*Work to be completed*
An exact copy, beginning at the line containing "Given: Open the Web SQL label" and ending at the final line of the records that follow, is the answer; it has no pictures and no other text.

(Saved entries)
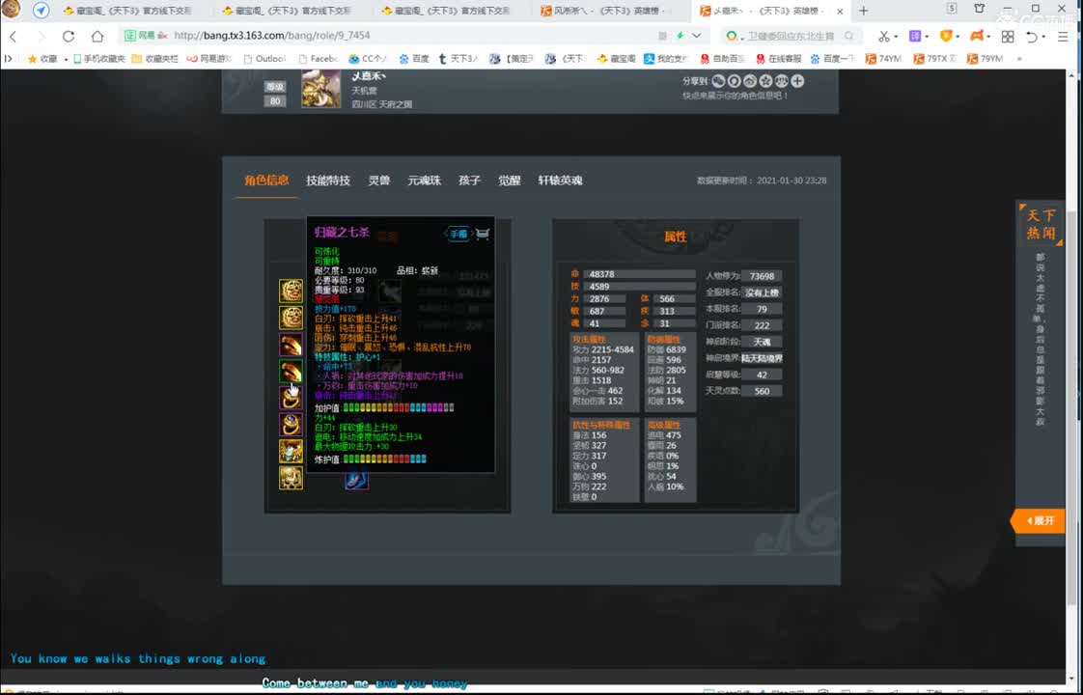The image size is (1083, 695).
Task: Reload the page with the refresh icon
Action: pyautogui.click(x=68, y=36)
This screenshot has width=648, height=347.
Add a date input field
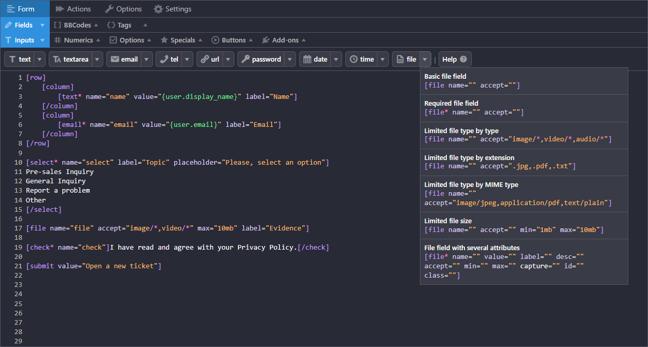click(x=315, y=59)
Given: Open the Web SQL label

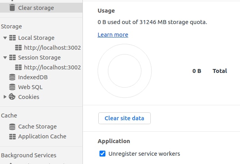Looking at the screenshot, I should pos(30,87).
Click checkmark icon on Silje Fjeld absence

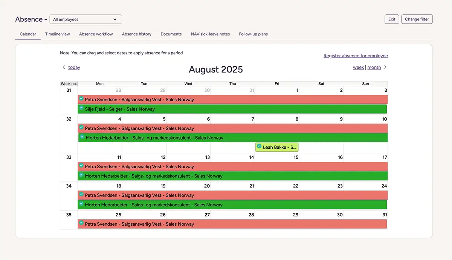pyautogui.click(x=81, y=108)
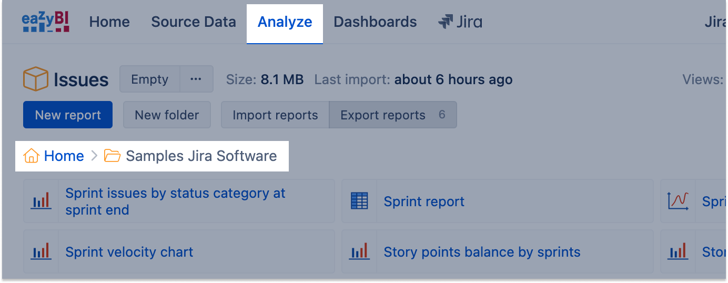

*Final answer*
Given: Open the Web SQL label

Looking at the screenshot, I should pos(30,87).
Click checkmark icon on Silje Fjeld absence

pyautogui.click(x=81, y=108)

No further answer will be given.